Refilwe: Owning my own surgical practice. When you have your own practice as a specialist, you work hand in hand with the hospital because that is where you do your surgery together with the anaesthesiologist. The patient comes to your practice, you identify the problem, if it needs surgery, then you do the surgery in the hospital. There are certain specialists that are not there in the public sector, so the government outsources from the private. They do rounds in the government hospital once in a while depending on the contract.
Questions: Have you had any female mentors or role models?
Refilwe: I used to have a role model in medical school, a female cardio-thoracic surgeon. It is a very high pressure specialty with very few women. Most women who apply for surgery are not expected to succeed. So when you do it so well, you stand out. The only downside is that female surgeons are not able to manage family and hospital at the same time. There is always something that lags behind. She is divorced, but she is running her household quite well.
Questions: How are you intending to handle family and surgery?
Refilwe: In residency, most of the time is spent in hospital because you want to learn as much as you can, every moment that you have. But I think time management is important. If you plan your things well, you shouldn’t feel under pressure to put more hours just to learn something. That is what bogs down most of us. Most doctors are very haphazard, not planning properly. I think if you plan it well, it shouldn’t be a problem.
Question: What advice would you give someone leaving medical school?
Refilwe: Hard work, be dedicated and love what you do. If you do not love what you do, you won’t be able to handle the pressure. There is a lot of pressure to get used to the work environment. When you do internship, people expect you as the doctor to solve their problems. Make sure you have an attitude of humility and willingness to learn, put in a bit more extra time to learn what is required. Then you need to study because things change all the time. Whatever you are taught in medical school in your first and second year, will not be relevant by the time you start to practice. So you need to keep on learning all the time.
Question: Advice for young girls in school?

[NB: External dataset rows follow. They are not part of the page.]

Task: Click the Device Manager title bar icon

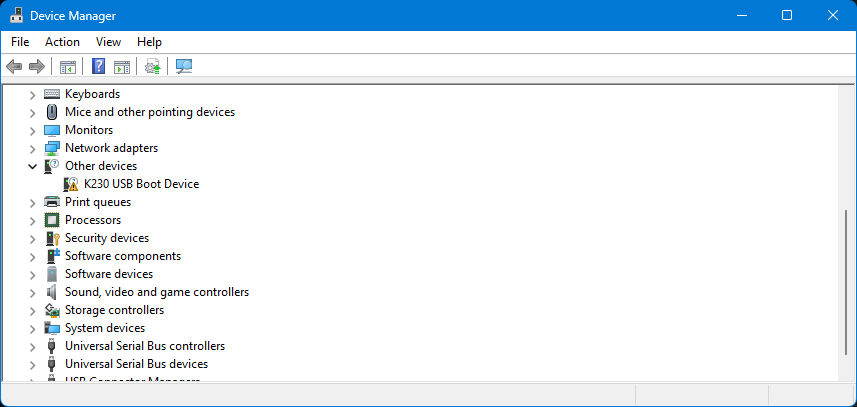Action: (x=18, y=16)

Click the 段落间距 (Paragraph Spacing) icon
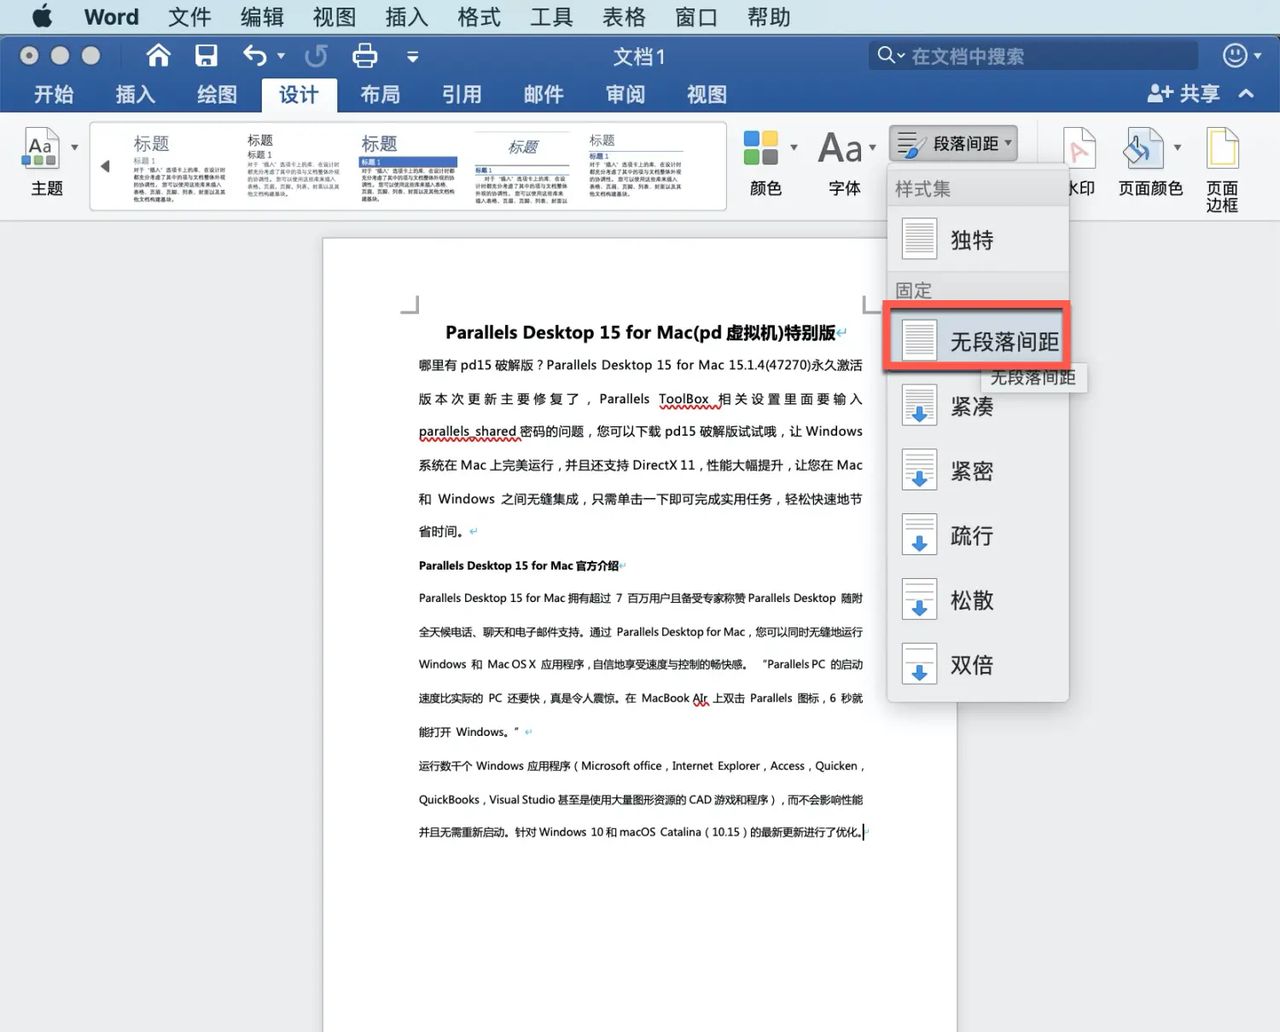911,143
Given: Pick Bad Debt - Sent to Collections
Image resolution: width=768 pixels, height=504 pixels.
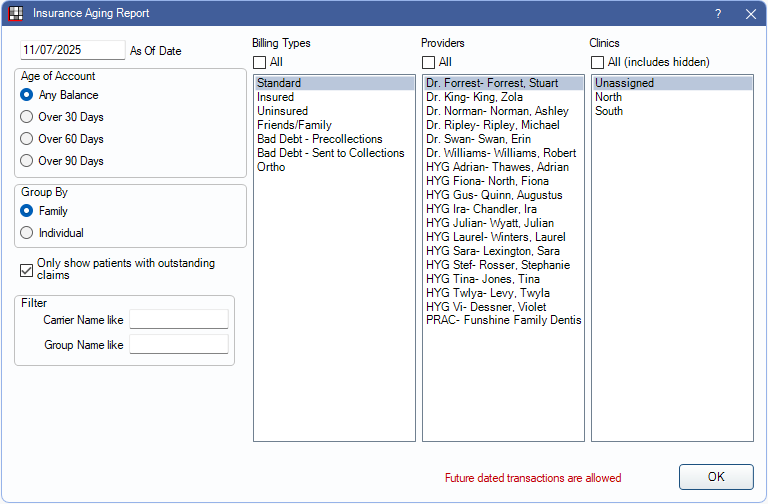Looking at the screenshot, I should coord(330,153).
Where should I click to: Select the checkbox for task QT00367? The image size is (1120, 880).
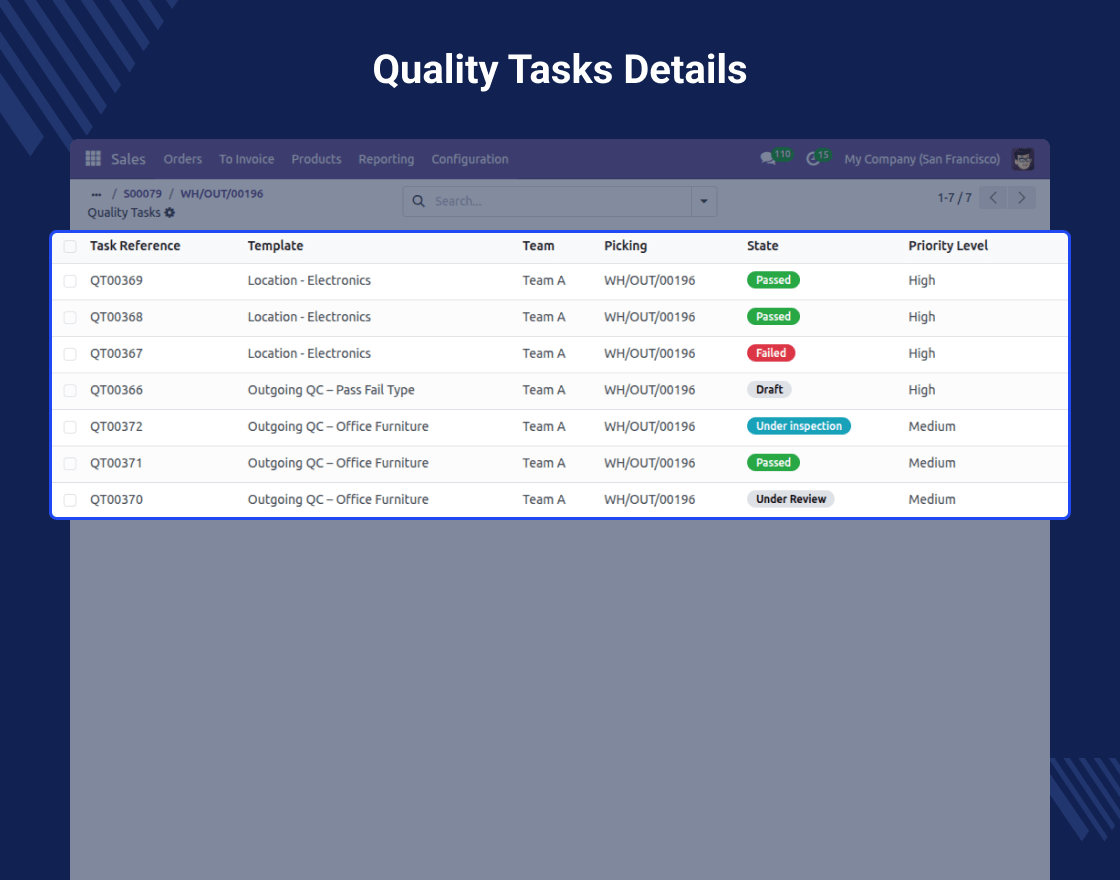click(70, 354)
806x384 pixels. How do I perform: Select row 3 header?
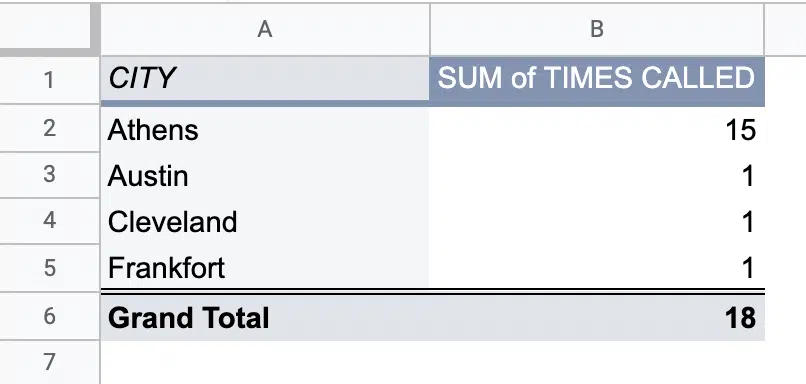(49, 174)

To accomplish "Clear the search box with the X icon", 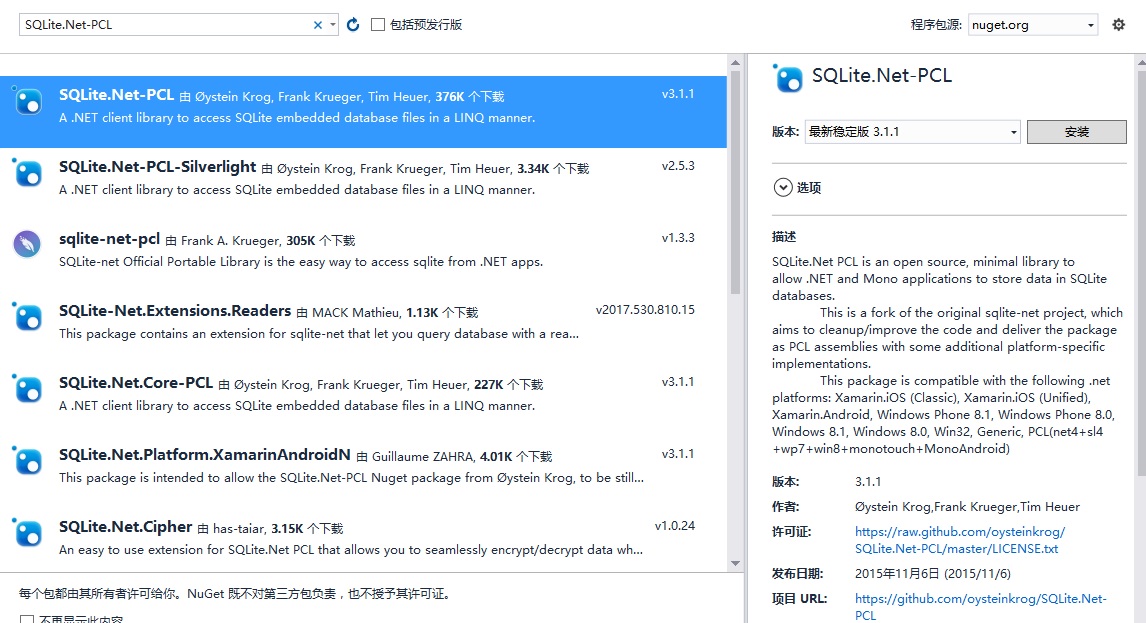I will (318, 25).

Refilwe: I would tell them, you can’t fail something that you put your mind to. If you are really into it there is no way that you can fail it. There is always a way that you can get around it and see that it succeeds. So whatever you want, you put your mind to and your heart into it, you will succeed. Then, go into medicine for right reasons. Some people go into it because they think there is money and are disappointed when they find out the contrary. So you are either stuck in the career or you start your life from scratch. And you have put in too many years into it. It is kind of hard to change.
Question: What is your favourite quote?
Refilwe: I just live my life the way it comes. That is what I learnt. Being a perfectionist, you try to plan everything in your life, anything that goes wrong to you seems like a failure. I have to get balance and learn that even though you want everything to be perfect, some things are beyond your control. So just take things as they come and just deal with it.
Question: What is your greatest fear in life?
Refilwe: Not being able to do what I love which is medicine and art. What I value a lot right now is my job and family.
Question: What do you do for fun?
Refilwe: I am an artist. I just draw and give out and display at home. I am hoping one day that I will have a gallery coz I love art. I love drawing. I also sow and make clothes. I learnt in high school loved it from then and learnt more and more, and kept practicing. I have an online business for fashion. I design and tailor clothes. These things help me to de-stress from work.